Action item
Every line below containing the word "agent" should be found and copied.

━━━ Exercise inputs

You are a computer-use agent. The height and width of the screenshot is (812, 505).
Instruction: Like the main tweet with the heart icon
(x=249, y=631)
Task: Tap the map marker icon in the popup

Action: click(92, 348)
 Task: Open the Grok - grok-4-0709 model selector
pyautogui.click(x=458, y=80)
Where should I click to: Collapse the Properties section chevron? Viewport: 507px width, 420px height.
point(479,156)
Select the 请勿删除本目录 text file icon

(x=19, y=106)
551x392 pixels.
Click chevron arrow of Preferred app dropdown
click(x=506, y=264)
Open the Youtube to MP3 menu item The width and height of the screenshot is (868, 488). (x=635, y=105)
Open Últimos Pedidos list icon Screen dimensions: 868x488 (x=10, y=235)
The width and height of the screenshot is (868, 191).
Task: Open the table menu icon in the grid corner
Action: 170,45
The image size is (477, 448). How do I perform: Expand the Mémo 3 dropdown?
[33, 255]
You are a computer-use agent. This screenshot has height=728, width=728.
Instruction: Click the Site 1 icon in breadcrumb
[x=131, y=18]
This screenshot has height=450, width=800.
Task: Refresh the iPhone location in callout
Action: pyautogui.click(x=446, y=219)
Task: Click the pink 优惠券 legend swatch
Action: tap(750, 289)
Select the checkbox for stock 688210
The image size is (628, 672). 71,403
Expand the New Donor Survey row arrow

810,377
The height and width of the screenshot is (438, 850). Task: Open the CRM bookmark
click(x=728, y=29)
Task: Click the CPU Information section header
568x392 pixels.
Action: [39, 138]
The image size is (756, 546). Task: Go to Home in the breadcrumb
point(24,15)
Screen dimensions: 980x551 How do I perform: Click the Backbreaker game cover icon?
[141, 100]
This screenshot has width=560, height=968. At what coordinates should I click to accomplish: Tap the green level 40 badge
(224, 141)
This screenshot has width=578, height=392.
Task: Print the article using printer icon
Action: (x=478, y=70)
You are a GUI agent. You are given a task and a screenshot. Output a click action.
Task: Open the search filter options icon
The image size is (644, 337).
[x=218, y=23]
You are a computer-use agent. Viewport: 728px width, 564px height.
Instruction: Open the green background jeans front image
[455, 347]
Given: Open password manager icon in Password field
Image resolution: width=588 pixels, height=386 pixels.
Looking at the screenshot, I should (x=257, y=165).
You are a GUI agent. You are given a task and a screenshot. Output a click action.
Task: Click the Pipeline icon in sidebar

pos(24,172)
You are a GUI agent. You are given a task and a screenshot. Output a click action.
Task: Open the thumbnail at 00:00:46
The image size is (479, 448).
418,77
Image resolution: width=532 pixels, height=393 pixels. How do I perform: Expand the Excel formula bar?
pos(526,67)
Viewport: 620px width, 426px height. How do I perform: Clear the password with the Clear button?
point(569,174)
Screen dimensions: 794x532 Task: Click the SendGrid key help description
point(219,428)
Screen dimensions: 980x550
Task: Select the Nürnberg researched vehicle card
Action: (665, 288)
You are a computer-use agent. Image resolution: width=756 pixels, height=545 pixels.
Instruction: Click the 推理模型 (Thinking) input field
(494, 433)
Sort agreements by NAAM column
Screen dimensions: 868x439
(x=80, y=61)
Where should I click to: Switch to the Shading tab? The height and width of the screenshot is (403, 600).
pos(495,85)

━━━━━━

Your response
You are a computer-use agent. The height and width of the screenshot is (812, 505).
You are a computer-use agent. This screenshot has height=728, width=728.
You are a GUI agent. You are given a task and a screenshot. Output a click action.
You are a computer-use agent. Viewport: 728px width, 564px height.
You are a GUI agent. You are given a task and a screenshot. Output a click action.
You are a GUI agent. You are given a task and a screenshot. Output a click action.
You are a computer-use agent. Image resolution: width=756 pixels, height=545 pixels.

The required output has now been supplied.